WHAT THIS TASK INVOLVES: Your response should contain every line from the data below that holds the string "computer".
○ ○ ○
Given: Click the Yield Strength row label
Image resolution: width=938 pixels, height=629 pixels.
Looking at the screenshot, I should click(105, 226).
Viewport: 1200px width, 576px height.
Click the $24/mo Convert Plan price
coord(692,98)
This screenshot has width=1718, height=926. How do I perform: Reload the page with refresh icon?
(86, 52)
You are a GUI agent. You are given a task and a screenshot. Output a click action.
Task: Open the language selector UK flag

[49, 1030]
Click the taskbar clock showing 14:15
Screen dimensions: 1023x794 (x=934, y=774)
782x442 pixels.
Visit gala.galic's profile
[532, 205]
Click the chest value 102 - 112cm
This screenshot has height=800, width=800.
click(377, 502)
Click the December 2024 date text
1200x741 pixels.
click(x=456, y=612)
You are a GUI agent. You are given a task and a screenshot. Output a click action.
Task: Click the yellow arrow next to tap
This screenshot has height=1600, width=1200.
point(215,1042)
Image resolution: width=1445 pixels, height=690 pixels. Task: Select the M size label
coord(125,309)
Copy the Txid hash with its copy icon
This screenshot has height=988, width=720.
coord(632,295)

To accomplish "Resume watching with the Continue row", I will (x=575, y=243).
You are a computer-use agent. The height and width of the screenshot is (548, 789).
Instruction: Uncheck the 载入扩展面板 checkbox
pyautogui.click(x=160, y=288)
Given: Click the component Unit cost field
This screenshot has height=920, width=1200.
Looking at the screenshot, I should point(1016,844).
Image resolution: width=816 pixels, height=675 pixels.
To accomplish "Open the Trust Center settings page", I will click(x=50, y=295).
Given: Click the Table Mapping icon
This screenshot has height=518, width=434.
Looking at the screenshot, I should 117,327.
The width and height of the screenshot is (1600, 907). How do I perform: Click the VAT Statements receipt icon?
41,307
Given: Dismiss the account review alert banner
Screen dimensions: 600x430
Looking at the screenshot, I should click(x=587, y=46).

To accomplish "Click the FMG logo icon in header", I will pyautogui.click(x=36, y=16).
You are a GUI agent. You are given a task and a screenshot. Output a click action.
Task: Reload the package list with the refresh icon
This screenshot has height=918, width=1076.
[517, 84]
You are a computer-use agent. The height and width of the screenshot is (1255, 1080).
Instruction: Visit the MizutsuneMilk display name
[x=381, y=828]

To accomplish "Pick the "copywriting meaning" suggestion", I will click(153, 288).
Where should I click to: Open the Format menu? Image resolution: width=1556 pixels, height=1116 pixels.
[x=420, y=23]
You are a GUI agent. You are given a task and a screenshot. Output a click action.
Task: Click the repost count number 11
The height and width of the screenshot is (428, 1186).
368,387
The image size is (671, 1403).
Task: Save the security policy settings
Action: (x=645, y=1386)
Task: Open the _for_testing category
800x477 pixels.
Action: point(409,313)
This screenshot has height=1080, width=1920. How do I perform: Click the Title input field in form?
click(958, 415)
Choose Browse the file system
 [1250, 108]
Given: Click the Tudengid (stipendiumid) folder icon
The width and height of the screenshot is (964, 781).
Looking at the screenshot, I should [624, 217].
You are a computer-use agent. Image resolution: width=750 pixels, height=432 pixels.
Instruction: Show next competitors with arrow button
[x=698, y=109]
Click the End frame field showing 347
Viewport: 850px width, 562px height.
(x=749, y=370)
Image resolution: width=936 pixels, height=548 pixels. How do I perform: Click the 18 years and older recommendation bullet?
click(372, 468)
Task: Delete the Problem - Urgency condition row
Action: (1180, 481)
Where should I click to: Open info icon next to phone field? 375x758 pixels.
○ ○ ○
YOUR RESPONSE:
You are a computer-use agent. The height and width of the screenshot is (548, 789).
You are a computer-use agent. The height and width of the screenshot is (1255, 1080).
You are a computer-use agent. Image resolution: width=750 pixels, height=432 pixels.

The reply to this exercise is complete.